PROBLEM DETAILS → What you return should match the data exactly, from the first line to the last.

DATA below:

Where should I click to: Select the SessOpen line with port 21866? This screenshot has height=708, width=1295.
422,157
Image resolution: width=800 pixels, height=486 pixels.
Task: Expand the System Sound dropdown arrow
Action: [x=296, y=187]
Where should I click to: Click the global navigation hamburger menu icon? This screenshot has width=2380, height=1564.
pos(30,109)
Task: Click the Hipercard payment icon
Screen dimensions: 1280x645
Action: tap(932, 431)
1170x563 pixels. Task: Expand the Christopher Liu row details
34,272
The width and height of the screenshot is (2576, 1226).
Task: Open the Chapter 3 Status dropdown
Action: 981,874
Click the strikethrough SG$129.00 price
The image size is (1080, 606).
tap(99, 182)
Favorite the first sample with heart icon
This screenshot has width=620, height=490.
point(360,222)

End of DATA.

ANSWER SPACE →
Where should I click to: Select the SessOpen line with port 21866? This screenshot has height=708, width=1295.
422,157
Image resolution: width=800 pixels, height=486 pixels.
Task: Expand the System Sound dropdown arrow
Action: [x=296, y=187]
Where should I click to: Click the global navigation hamburger menu icon? This screenshot has width=2380, height=1564.
pos(30,109)
Task: Click the Hipercard payment icon
Screen dimensions: 1280x645
Action: tap(932, 431)
1170x563 pixels. Task: Expand the Christopher Liu row details
34,272
The width and height of the screenshot is (2576, 1226).
Task: Open the Chapter 3 Status dropdown
Action: 981,874
Click the strikethrough SG$129.00 price
The image size is (1080, 606).
tap(99, 182)
Favorite the first sample with heart icon
This screenshot has width=620, height=490.
point(360,222)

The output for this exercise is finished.